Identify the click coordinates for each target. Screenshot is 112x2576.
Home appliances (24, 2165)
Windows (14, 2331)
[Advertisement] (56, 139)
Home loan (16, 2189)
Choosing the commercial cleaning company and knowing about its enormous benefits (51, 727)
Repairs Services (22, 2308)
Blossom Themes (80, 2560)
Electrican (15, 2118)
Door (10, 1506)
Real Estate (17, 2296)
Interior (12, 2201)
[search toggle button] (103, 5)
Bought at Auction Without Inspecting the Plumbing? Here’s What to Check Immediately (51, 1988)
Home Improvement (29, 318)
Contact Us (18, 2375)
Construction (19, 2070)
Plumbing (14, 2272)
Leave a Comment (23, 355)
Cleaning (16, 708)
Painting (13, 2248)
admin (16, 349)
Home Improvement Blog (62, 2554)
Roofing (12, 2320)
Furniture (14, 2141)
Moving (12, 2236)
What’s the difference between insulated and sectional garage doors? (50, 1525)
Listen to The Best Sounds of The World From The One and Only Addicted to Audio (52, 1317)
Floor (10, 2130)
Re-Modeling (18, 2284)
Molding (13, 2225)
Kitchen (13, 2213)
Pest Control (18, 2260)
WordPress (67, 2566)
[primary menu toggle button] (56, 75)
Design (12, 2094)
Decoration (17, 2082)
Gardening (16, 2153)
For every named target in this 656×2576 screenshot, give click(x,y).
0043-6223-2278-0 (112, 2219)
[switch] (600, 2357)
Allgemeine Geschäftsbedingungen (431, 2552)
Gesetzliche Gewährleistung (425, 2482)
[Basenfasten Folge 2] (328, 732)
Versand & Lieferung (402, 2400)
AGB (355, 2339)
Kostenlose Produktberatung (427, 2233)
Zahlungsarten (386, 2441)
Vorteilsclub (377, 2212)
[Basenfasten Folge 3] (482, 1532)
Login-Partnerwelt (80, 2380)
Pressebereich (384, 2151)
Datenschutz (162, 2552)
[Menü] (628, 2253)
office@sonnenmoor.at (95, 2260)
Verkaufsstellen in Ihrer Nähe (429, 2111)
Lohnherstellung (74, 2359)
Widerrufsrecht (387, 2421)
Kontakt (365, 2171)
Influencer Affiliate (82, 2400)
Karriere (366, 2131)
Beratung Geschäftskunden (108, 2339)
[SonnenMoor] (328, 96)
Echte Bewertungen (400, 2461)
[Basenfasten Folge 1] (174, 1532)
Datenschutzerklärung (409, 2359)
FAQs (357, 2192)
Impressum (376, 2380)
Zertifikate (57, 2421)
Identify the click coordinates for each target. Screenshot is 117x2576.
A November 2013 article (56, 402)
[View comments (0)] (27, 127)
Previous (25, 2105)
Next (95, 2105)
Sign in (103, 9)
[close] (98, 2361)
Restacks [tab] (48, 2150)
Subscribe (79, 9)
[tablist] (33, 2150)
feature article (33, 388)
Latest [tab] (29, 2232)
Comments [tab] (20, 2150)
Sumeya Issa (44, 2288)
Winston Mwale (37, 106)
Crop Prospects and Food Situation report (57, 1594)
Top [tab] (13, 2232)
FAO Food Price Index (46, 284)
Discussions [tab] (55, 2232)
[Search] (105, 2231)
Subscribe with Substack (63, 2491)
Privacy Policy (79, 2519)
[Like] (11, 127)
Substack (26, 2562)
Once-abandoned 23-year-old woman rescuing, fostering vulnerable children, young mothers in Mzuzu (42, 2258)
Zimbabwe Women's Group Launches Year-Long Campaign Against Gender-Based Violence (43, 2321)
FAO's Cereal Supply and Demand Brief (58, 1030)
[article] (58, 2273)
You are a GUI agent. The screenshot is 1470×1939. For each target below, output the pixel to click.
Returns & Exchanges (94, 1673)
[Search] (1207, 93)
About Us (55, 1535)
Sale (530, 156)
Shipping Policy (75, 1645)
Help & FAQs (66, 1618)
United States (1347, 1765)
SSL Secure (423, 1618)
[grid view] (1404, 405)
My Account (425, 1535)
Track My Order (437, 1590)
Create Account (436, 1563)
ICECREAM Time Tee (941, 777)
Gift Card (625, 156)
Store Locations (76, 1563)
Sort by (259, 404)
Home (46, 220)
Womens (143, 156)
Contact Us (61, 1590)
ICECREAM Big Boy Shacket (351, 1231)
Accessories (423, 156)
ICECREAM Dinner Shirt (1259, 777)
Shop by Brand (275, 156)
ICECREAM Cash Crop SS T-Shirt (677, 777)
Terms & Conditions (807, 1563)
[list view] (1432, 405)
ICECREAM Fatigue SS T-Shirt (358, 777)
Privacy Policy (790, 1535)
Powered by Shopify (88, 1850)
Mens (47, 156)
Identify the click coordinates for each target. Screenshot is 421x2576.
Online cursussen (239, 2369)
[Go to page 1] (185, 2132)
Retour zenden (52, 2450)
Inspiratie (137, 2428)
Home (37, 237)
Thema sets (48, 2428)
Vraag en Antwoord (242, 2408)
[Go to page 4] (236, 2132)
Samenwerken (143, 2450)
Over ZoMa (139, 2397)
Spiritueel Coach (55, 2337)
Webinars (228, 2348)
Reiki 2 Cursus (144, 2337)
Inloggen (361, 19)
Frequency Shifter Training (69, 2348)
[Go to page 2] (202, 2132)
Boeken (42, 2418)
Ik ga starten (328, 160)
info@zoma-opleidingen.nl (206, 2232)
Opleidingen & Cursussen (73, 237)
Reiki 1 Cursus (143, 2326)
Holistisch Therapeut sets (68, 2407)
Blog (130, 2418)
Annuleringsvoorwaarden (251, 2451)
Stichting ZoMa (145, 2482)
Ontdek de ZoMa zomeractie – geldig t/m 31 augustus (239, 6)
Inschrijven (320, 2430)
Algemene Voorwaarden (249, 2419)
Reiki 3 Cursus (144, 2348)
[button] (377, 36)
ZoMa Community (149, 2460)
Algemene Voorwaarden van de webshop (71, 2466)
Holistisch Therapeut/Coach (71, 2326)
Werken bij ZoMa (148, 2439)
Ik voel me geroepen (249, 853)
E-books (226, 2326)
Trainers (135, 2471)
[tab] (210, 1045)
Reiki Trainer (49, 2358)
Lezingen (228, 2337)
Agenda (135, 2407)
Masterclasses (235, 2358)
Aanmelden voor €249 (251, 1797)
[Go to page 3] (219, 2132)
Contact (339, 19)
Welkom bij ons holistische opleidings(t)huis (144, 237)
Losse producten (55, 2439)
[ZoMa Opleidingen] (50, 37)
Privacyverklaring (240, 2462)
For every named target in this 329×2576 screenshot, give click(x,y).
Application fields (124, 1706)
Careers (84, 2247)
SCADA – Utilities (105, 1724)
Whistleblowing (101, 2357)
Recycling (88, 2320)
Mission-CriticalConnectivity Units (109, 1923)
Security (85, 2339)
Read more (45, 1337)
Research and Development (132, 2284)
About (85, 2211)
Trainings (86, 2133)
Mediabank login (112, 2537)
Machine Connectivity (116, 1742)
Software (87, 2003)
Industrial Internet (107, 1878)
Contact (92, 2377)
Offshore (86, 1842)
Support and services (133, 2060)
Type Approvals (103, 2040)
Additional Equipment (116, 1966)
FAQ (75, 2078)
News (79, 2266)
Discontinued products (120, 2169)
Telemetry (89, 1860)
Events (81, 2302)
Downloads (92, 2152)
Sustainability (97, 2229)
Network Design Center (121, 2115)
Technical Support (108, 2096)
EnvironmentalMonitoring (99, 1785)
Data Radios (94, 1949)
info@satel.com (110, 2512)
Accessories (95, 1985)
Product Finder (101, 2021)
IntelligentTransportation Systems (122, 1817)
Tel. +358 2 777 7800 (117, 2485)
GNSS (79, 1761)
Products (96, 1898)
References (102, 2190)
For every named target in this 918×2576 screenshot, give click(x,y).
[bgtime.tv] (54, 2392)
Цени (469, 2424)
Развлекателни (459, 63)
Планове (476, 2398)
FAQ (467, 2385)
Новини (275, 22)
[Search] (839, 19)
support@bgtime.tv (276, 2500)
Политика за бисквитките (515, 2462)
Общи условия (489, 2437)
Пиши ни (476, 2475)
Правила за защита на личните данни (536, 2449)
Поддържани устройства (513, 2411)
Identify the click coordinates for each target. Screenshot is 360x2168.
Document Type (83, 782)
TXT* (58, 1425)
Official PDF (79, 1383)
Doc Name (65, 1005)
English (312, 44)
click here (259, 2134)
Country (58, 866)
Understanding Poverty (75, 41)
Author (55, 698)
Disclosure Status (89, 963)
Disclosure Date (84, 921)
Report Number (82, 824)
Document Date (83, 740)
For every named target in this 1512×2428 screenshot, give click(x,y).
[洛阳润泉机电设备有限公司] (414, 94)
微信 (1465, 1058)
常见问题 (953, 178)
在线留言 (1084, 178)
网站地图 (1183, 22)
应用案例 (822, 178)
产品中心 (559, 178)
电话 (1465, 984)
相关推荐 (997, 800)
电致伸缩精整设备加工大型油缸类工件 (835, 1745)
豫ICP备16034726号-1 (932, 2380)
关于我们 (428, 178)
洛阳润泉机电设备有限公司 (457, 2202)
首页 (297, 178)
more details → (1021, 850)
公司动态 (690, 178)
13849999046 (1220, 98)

────────────────────

Exercise:
Go through the records above and copy every line holding the word "named".

Finished exercise:
For every named target in this 656×2576 screenshot, give click(x,y).
For every named target in this 329×2576 screenshot, give click(x,y).
For every named target in this 918×2576 screenshot, give click(x,y).
For every named target in this 1512×2428 screenshot, give click(x,y).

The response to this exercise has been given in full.